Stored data
○ ○ ○ ○
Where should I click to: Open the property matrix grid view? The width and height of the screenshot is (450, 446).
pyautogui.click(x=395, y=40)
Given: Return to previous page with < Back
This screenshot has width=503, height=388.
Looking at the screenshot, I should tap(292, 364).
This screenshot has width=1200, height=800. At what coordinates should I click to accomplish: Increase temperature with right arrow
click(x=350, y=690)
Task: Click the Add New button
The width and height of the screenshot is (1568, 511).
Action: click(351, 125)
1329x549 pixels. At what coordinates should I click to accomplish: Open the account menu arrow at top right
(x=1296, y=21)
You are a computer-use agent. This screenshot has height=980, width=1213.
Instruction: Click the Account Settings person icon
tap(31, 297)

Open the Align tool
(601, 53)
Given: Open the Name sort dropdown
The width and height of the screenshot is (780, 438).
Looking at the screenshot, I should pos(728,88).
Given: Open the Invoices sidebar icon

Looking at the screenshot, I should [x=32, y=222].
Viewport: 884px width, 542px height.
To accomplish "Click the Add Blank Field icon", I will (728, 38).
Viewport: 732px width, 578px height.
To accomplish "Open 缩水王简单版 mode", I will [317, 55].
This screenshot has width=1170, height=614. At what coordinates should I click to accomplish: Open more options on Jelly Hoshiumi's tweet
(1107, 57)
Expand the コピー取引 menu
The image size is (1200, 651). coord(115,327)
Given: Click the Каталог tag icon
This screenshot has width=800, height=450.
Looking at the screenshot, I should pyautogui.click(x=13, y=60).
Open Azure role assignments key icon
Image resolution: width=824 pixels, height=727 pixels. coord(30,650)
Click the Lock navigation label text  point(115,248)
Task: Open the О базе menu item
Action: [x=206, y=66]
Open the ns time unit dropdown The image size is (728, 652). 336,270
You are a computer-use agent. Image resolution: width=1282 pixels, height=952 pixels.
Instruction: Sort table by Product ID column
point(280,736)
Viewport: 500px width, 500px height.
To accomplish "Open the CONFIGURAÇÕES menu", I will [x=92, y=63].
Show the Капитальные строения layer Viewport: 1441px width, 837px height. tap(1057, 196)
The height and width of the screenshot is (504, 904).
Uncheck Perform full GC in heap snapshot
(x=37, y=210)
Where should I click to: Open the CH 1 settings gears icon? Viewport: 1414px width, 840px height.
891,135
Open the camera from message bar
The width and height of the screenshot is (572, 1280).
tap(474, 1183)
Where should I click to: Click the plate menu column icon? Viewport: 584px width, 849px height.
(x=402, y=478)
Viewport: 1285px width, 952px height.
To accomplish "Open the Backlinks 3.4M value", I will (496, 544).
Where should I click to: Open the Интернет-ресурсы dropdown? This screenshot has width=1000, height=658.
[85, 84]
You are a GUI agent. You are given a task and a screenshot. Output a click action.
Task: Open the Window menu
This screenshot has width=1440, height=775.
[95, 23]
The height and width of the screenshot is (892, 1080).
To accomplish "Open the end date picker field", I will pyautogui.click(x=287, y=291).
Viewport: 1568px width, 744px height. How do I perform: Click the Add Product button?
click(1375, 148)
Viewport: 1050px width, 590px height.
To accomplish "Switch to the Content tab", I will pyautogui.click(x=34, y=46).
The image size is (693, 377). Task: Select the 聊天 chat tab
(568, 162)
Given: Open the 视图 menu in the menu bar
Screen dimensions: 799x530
○ ○ ○ ○
Task statement:
Your task is to output the full set of records exactly as presented.

Exercise result:
Where should I click to: Open the property matrix grid view? The width and height of the screenshot is (450, 446).
pyautogui.click(x=395, y=40)
Given: Return to previous page with < Back
This screenshot has width=503, height=388.
Looking at the screenshot, I should tap(292, 364).
This screenshot has width=1200, height=800. At what coordinates should I click to accomplish: Increase temperature with right arrow
click(x=350, y=690)
Task: Click the Add New button
The width and height of the screenshot is (1568, 511).
Action: click(351, 125)
1329x549 pixels. At what coordinates should I click to accomplish: Open the account menu arrow at top right
(x=1296, y=21)
You are a computer-use agent. This screenshot has height=980, width=1213.
Instruction: Click the Account Settings person icon
tap(31, 297)

Open the Align tool
(601, 53)
Given: Open the Name sort dropdown
The width and height of the screenshot is (780, 438).
Looking at the screenshot, I should pos(728,88).
Given: Open the Invoices sidebar icon

Looking at the screenshot, I should [x=32, y=222].
Viewport: 884px width, 542px height.
To accomplish "Click the Add Blank Field icon", I will (728, 38).
Viewport: 732px width, 578px height.
To accomplish "Open 缩水王简单版 mode", I will [317, 55].
This screenshot has width=1170, height=614. At what coordinates should I click to accomplish: Open more options on Jelly Hoshiumi's tweet
(1107, 57)
Expand the コピー取引 menu
The image size is (1200, 651). coord(115,327)
Given: Click the Каталог tag icon
This screenshot has width=800, height=450.
Looking at the screenshot, I should pyautogui.click(x=13, y=60).
Open Azure role assignments key icon
Image resolution: width=824 pixels, height=727 pixels. coord(30,650)
Click the Lock navigation label text  point(115,248)
Task: Open the О базе menu item
Action: [x=206, y=66]
Open the ns time unit dropdown The image size is (728, 652). 336,270
You are a computer-use agent. Image resolution: width=1282 pixels, height=952 pixels.
Instruction: Sort table by Product ID column
point(280,736)
Viewport: 500px width, 500px height.
To accomplish "Open the CONFIGURAÇÕES menu", I will [x=92, y=63].
Show the Капитальные строения layer Viewport: 1441px width, 837px height. tap(1057, 196)
The height and width of the screenshot is (504, 904).
Uncheck Perform full GC in heap snapshot
(x=37, y=210)
Where should I click to: Open the CH 1 settings gears icon? Viewport: 1414px width, 840px height.
891,135
Open the camera from message bar
The width and height of the screenshot is (572, 1280).
tap(474, 1183)
Where should I click to: Click the plate menu column icon? Viewport: 584px width, 849px height.
(x=402, y=478)
Viewport: 1285px width, 952px height.
To accomplish "Open the Backlinks 3.4M value", I will (496, 544).
Where should I click to: Open the Интернет-ресурсы dropdown? This screenshot has width=1000, height=658.
[85, 84]
You are a GUI agent. You are given a task and a screenshot. Output a click action.
Task: Open the Window menu
This screenshot has width=1440, height=775.
[95, 23]
The height and width of the screenshot is (892, 1080).
To accomplish "Open the end date picker field", I will pyautogui.click(x=287, y=291).
Viewport: 1568px width, 744px height. How do I perform: Click the Add Product button?
click(1375, 148)
Viewport: 1050px width, 590px height.
To accomplish "Switch to the Content tab", I will pyautogui.click(x=34, y=46).
The image size is (693, 377). Task: Select the 聊天 chat tab
(568, 162)
Given: Open the 视图 menu in the menu bar
Screen dimensions: 799x530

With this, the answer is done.